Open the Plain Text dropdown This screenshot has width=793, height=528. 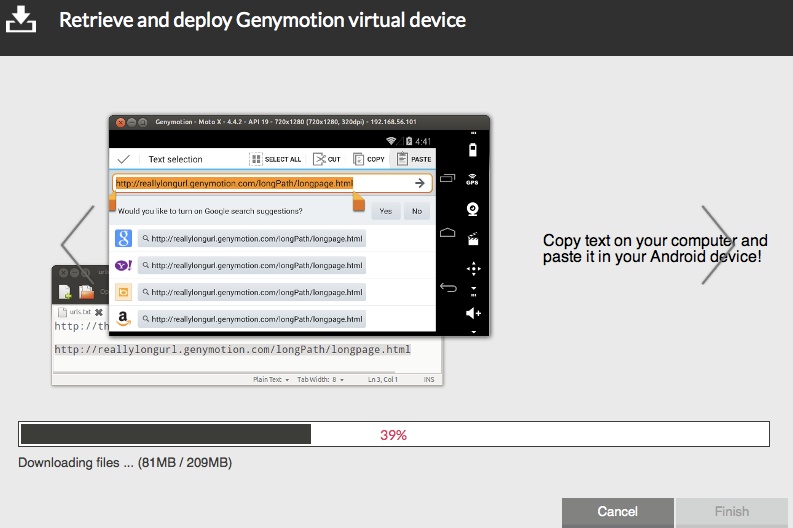[x=272, y=380]
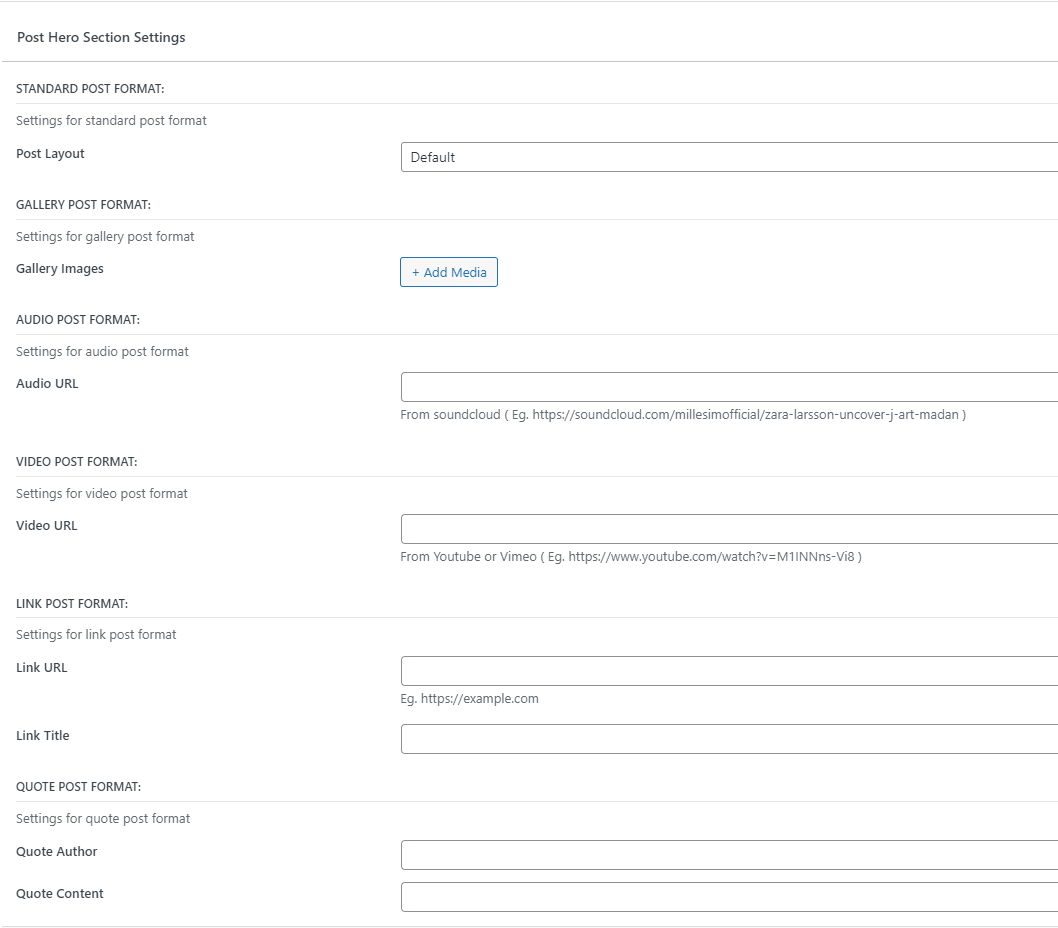
Task: Click the YouTube or Vimeo example hint
Action: pos(630,557)
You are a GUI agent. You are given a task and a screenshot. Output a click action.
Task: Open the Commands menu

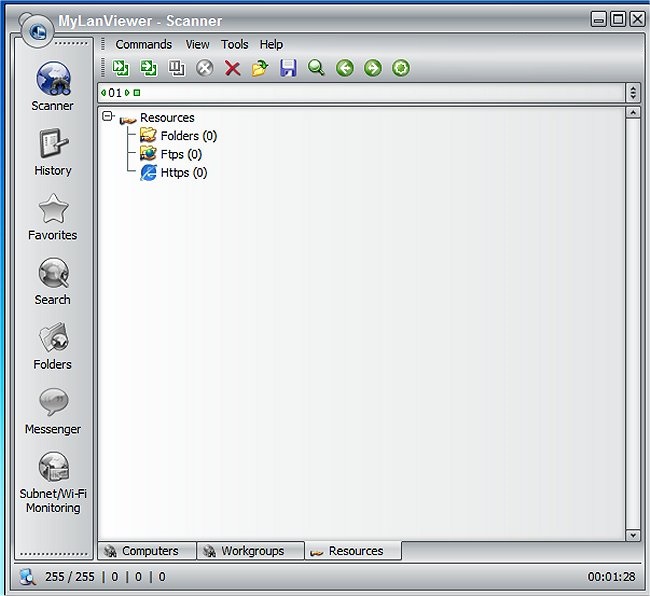[143, 45]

**EXERCISE**:
Write out, exactly as they stand, the line with "You are a GUI" and every line after it through the end of the entries above; omit the pictures.

**PROBLEM SOLUTION**:
You are a GUI agent. You are given a task and a screenshot. Output a click action.
Task: Open the Commands menu

[143, 45]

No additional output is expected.